The Wall Street Journal reports that China is aiming for Universal Health Care. The Chinese hope to cover 90% of the population within 2 years, and provide health coverage for all Chinese by 2020.
“This all stands in contrast to China’s current system, which provides little government funding to government hospitals and requires patients to pay heavy out-of-pocket expenses. The WSJ notes that out-of-pocket payments made up more than 60% of health spending in China at the end of the 1990s…The plan doesn’t address how the government would pay for its nationalization program if hospitals are restrained from earning more and tax collection mechanisms remain weak.”
Are you craving more detailed information about health care in China? The Lancet, Peking University Health Sciences Centre and the China Medical Board have conducted an in-depth study of health system reform in China. The series examines topics such as preventive care, public health identification of communicable diseases, health insurance, and patient cost sharing. The full collection of articles is available here or you can check out the a BBC News summary of The Lancet’s China series.
China is a country of great inequality.

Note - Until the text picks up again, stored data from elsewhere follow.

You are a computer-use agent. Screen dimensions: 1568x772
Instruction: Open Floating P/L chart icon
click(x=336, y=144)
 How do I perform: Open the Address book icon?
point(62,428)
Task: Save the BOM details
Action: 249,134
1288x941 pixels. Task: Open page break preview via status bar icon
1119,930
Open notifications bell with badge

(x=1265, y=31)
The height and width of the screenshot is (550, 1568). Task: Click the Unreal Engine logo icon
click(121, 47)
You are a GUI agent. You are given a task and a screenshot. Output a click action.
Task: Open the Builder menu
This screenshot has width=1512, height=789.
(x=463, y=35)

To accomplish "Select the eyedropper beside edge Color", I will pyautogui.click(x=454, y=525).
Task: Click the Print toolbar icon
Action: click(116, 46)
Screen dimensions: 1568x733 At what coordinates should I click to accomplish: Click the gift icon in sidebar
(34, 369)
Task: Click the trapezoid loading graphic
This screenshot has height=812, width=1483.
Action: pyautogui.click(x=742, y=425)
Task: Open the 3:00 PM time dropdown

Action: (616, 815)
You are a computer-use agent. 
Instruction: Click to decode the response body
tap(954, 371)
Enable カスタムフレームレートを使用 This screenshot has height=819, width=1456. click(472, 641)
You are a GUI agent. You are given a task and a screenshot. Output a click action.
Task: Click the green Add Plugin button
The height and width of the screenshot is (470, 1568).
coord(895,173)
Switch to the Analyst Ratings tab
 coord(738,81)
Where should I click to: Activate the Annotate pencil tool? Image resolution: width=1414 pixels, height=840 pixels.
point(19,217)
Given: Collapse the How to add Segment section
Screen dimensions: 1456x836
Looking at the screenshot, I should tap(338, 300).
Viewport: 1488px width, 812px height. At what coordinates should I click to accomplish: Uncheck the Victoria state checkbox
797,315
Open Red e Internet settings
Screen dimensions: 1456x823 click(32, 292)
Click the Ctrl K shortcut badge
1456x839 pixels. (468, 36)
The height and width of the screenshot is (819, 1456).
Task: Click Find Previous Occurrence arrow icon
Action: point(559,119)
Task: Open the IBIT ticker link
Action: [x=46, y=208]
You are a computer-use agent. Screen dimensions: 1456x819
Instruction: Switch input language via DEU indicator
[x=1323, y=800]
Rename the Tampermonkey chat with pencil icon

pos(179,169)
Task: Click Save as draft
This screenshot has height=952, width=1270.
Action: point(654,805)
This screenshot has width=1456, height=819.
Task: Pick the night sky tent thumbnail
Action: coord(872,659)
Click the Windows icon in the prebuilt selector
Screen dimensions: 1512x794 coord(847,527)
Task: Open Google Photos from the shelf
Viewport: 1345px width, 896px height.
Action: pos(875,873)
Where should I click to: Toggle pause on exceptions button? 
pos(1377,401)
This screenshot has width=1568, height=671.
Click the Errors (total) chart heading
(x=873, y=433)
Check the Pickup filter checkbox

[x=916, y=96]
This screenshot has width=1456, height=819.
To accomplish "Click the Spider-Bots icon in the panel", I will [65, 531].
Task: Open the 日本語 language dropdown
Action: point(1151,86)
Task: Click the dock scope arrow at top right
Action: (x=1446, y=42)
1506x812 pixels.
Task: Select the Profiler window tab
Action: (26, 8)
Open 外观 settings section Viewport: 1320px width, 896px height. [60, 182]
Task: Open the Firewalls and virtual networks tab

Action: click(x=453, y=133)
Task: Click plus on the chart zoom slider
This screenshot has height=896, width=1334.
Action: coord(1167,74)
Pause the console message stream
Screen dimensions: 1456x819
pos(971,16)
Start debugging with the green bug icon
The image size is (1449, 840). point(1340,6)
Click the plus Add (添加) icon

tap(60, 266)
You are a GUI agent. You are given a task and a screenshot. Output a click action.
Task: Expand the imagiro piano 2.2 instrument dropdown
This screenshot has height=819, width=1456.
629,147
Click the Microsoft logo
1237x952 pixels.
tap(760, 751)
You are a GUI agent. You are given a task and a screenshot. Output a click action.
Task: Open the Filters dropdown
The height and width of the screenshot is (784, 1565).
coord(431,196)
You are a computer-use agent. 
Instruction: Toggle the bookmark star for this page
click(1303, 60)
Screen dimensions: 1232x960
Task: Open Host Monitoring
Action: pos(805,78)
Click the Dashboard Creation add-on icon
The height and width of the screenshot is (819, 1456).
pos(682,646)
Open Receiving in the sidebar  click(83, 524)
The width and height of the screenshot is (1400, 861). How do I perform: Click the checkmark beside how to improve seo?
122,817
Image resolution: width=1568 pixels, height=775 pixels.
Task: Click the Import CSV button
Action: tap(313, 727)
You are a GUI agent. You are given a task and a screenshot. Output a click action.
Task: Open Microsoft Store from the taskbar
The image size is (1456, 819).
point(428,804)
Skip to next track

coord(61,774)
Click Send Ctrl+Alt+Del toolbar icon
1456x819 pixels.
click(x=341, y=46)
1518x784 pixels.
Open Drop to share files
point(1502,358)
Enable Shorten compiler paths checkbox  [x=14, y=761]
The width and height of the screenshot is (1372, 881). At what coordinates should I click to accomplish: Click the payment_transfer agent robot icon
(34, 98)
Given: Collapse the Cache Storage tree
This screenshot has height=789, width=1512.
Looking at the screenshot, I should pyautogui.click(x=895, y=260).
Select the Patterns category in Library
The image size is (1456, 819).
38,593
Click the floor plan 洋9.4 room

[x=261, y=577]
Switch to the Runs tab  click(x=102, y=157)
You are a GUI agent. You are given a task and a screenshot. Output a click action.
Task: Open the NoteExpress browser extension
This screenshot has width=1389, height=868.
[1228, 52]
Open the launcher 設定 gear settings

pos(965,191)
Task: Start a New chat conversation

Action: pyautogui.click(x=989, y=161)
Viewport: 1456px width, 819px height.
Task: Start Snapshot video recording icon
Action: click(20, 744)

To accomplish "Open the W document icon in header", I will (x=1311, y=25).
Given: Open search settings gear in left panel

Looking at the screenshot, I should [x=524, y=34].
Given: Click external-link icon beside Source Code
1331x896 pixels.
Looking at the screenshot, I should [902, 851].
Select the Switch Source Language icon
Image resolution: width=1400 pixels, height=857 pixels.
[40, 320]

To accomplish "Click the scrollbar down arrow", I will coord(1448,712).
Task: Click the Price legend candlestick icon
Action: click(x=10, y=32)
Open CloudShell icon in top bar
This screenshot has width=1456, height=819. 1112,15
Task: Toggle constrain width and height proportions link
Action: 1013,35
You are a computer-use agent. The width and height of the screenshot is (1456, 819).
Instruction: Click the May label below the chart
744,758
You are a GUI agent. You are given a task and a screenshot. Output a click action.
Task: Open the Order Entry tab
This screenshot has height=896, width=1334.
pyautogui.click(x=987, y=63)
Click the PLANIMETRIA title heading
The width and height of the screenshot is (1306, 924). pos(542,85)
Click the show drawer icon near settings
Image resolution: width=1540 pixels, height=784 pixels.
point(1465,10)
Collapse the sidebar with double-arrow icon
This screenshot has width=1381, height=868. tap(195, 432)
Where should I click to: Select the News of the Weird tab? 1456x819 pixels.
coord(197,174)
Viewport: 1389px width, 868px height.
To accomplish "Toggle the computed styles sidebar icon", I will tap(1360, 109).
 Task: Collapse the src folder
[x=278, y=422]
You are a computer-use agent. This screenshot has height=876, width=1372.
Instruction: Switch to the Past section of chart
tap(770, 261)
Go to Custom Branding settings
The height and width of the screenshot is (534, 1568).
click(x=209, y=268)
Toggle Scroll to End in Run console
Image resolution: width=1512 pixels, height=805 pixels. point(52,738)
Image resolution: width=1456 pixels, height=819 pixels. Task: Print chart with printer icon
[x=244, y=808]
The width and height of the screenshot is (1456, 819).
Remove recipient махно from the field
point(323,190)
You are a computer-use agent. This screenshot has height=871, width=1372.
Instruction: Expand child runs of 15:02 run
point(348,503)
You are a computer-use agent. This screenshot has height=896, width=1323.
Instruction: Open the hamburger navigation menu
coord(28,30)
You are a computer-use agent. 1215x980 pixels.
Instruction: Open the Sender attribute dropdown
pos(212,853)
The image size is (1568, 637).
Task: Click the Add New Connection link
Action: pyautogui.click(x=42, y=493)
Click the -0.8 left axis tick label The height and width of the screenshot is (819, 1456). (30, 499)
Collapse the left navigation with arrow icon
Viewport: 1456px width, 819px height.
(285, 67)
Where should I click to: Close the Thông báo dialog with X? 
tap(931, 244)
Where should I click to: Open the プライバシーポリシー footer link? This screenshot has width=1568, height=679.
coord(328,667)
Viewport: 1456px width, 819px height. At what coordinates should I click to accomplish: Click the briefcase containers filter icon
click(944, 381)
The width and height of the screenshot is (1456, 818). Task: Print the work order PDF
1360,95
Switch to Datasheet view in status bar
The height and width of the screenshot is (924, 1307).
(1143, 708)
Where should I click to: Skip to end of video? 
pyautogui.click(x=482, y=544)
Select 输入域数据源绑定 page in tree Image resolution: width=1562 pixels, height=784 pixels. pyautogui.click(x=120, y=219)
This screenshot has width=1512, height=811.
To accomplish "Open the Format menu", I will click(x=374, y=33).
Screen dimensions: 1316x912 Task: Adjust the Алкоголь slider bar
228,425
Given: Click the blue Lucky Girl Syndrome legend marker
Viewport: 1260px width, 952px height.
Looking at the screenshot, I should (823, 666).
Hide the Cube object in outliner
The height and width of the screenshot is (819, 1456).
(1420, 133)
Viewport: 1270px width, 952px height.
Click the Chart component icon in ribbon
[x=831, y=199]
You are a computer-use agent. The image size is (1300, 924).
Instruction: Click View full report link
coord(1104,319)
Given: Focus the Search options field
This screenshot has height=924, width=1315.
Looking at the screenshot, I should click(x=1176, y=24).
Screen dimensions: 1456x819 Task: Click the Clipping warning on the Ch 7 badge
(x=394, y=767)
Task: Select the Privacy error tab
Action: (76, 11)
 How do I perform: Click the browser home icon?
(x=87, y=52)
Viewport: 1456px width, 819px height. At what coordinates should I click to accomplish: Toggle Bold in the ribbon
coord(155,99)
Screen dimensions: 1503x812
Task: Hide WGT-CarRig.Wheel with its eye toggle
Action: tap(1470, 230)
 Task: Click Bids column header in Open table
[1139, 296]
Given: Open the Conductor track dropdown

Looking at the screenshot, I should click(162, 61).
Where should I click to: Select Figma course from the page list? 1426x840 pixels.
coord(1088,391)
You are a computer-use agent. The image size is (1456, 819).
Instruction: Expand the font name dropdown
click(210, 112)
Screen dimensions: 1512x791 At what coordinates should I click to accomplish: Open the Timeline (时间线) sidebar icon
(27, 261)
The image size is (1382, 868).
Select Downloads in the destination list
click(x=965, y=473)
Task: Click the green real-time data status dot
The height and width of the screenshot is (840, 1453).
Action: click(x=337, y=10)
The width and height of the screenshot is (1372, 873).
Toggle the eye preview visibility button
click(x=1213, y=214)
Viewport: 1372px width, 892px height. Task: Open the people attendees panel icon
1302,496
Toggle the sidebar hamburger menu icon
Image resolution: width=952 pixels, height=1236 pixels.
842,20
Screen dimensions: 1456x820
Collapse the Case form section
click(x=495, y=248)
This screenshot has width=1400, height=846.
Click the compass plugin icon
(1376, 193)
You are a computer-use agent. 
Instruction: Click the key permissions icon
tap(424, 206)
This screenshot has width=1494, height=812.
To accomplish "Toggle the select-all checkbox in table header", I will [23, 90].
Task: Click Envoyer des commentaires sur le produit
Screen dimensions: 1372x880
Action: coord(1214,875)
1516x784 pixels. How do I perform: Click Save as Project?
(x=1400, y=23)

The International Herald Tribune reports that “While life expectancy in Shanghai is 78.1 years, that figure is 66.1 in Gansu, one of the poorest provinces.” Physicians are often poorly compensated and secure most of their income by over-prescribing lucrative pharmaceuticals to their patients. “While the country was plagued by infectious diseases before 1990, chronic illnesses are now the main health problem and accounted for 74.1 percent of all deaths in 2005, up from 47.1 percent in 1973.”